Anthropic's Claude 4.6 Achieves Million-Token Context, Crushing Enterprise Benchmarks
A million-token context and improved reliability define the new standard for long-horizon enterprise AI.
February 5, 2026

Anthropic has once again escalated the competitive arms race in frontier artificial intelligence with the release of Claude Opus 4.6, its new flagship large language model, which introduces a one million token context window. This monumental expansion in the model’s working memory is a defining feature that moves the industry closer to truly autonomous, long-horizon AI applications, effectively doubling down on the memory capacity that has become a key battleground among leading AI developers. The context window, which dictates how much information a model can process and remember in a single interaction or conversation, has grown five-fold from the 200,000 tokens supported by its predecessor, Claude Opus 4.5. This leap allows the model to ingest the equivalent of approximately 1,500 pages of text, or an entire large codebase, a development that Anthropic states significantly enhances its reliability in locating and reasoning over massive document collections.[1][2]
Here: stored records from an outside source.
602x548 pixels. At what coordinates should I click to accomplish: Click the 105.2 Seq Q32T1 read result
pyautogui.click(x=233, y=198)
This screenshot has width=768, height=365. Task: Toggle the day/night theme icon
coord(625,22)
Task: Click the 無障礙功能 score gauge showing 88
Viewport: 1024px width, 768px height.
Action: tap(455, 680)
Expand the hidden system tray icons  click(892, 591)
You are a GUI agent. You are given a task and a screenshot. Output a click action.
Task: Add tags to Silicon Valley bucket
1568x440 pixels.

The key innovation in Opus 4.6 is not just the sheer size of the context window, which is currently available in a beta rollout, but the model's demonstrated ability to overcome the longstanding problem of "context rot." This performance degradation, where models begin to "forget" or miss crucial details buried within the middle of a very long text input, has plagued previous large-context models. Anthropic's internal evaluations on the MRCR v2 benchmark, a test specifically designed to gauge a model's ability to retrieve "hidden" information in vast amounts of text, show a dramatic improvement. On the 8-needle 1M variant of this test, Opus 4.6 achieved a score of 76 percent, a qualitative shift compared to the 18.5 percent score of the older Sonnet 4.5 model on the same long-context task. This improvement suggests the company has successfully engineered the model to maintain focus and attention across hundreds of thousands of tokens, making it a reliable tool for enterprise-scale document analysis and research.[3][4]
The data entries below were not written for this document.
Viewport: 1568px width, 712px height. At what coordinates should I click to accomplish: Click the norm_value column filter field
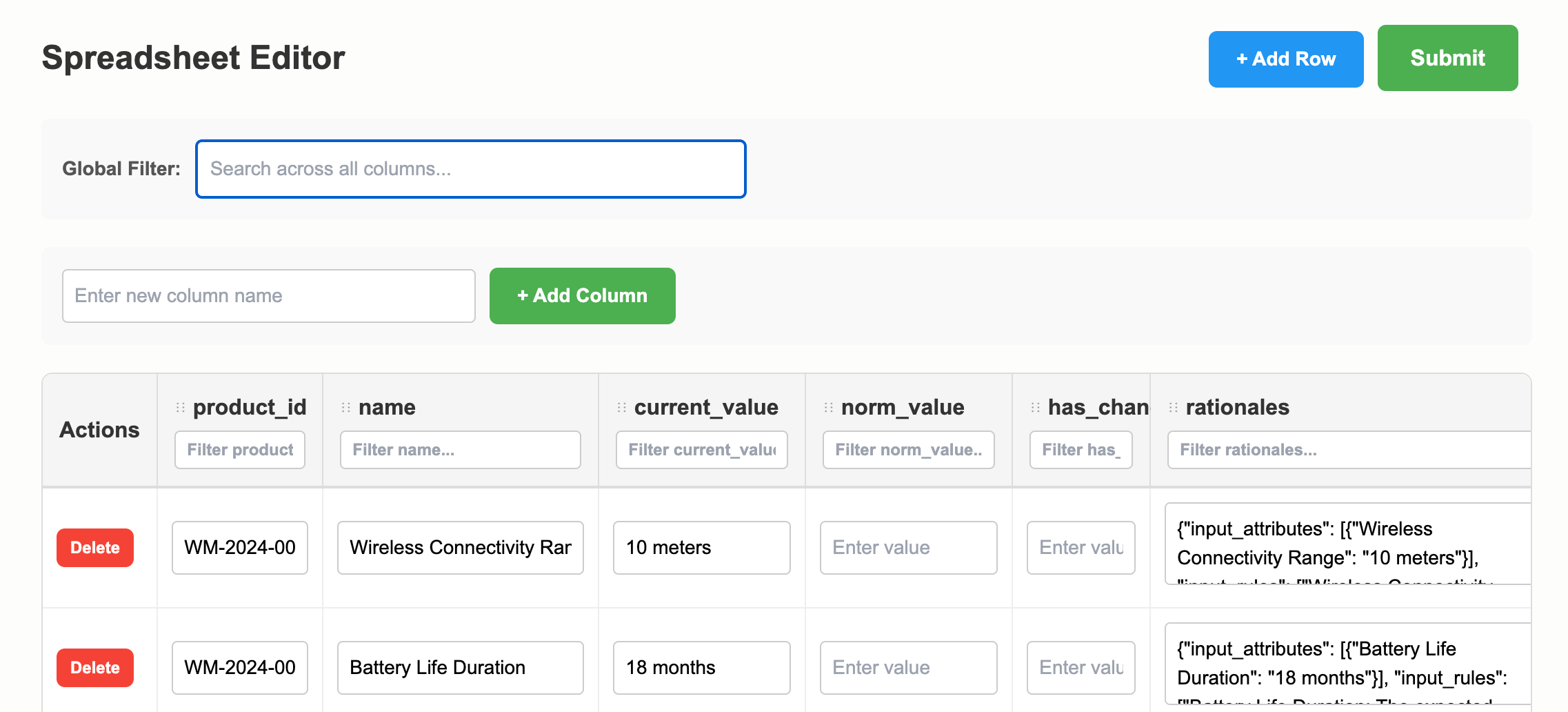[909, 450]
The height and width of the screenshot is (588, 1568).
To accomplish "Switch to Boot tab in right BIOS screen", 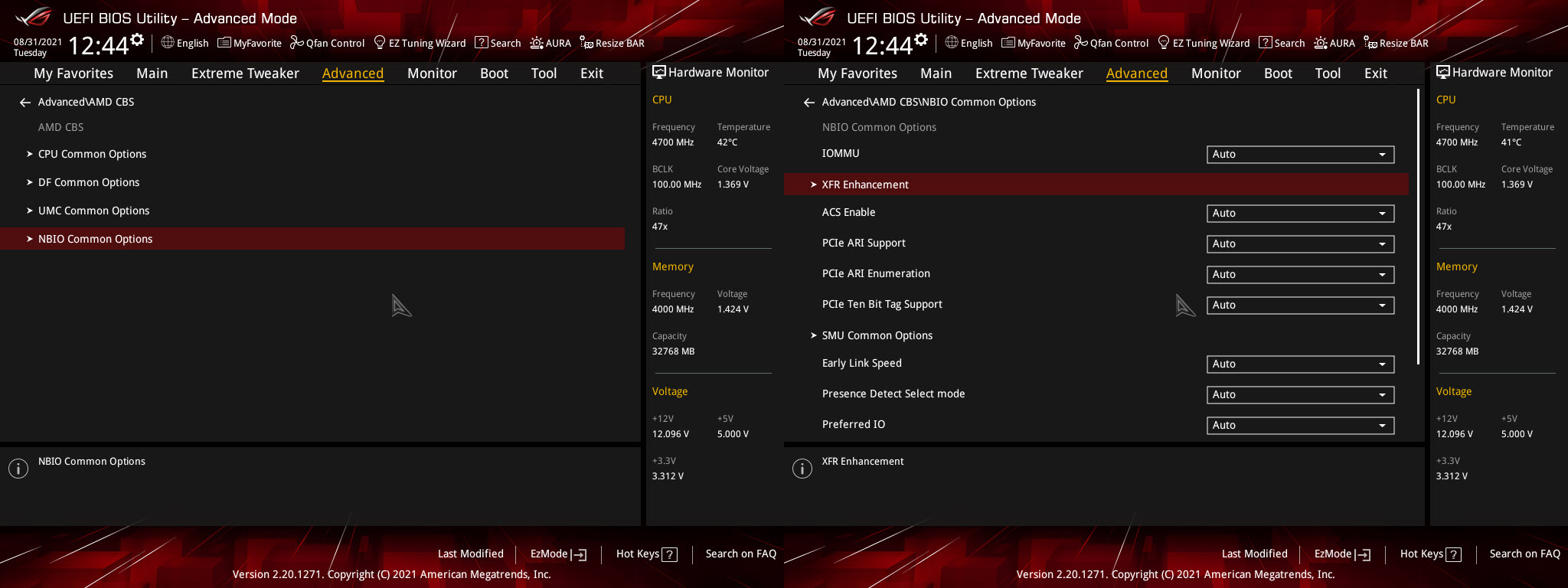I will (x=1278, y=74).
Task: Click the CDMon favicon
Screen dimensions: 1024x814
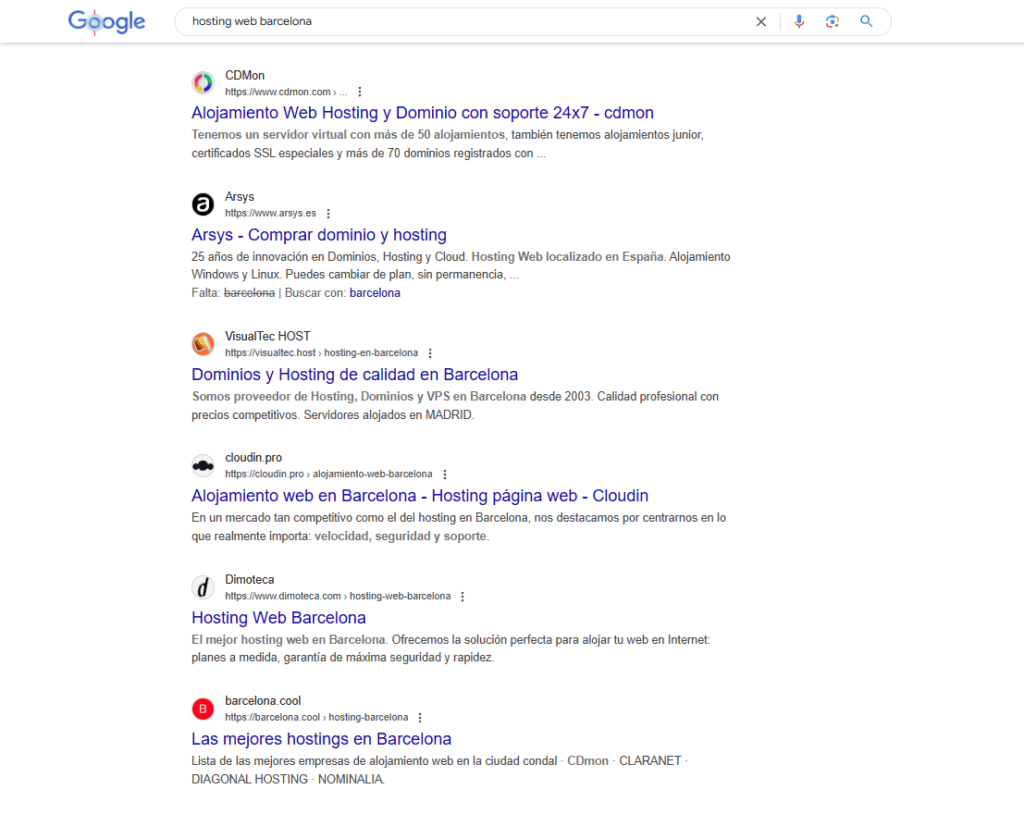Action: (x=203, y=83)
The increased memory and improved retrieval capabilities translate directly into a substantial upgrade for professional and enterprise workflows. The model exhibits state-of-the-art performance across several evaluations focusing on economically valuable knowledge work, including finance, legal, and other complex domains. On the GDPval-AA benchmark, which assesses performance on real-world professional tasks, Opus 4.6 outperformed one of the industry's next-best models, OpenAI’s GPT-5.2, by a margin of approximately 144 Elo points, and it surpassed its own predecessor, Opus 4.5, by 190 points. Furthermore, the model has been optimized for agentic search and coding, leading all frontier models on the BrowseComp evaluation, which measures the ability to locate hard-to-find information through multi-step online searches. The new capabilities include generating teams of agents in Claude Code that can collaborate in parallel on complex software development projects, a feature designed to handle large codebases and long-horizon tasks more effectively than a single, sequential agent.[3][5][6]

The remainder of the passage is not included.